About James “Jim” Clark
Jim Clark’s career at Hinton started in 1955, as assistant chief forester. In 1966, he was assistant woodlands manager to Stan Hart, when he resigned to become woods manager for the new pulpmill being developed in Prince Albert Saskatchewan by Parsons and Whittemore. When Stan Hart left Hinton in 1968 to return to a St. Regis operation in Maine, Jim Clark was hired back to replace him as woodlands manager, where he remained until he retired in 1985.
Among his other accomplishments, he served terms as president of the Canadian Institute of Forestry (CIF), as well as the Alberta Forest Products Association (AFPA). He is also credited with providing the inspiration as well as the organizational resources to design and implement a forestry/wildlife program at the Hinton forest, the first such industrial program in Alberta.

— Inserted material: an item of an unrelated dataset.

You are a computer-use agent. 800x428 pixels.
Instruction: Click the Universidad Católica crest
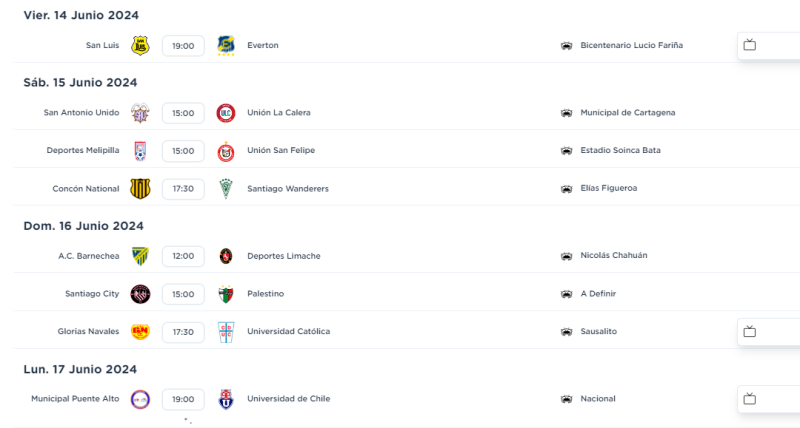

About the Forest History Program Interview Series
Between 1997 and 2000, the Forest History Program conducted 33 interviews with various people who played important roles in, or were connected otherwise with the development of the remarkable forest management operation at the Hinton Forest of Weldwood of Canada. These were background information that would be used in a series of books and reports that would follow, all initiated by one book project linked to Weldwood’s 40th anniversary celebrations in Hinton in 1997. Some of these interviews are posted to the fRI Research website for general reading, others are available only with permission for research purposes. All interviews were professionally edited to retain content but improve clarity.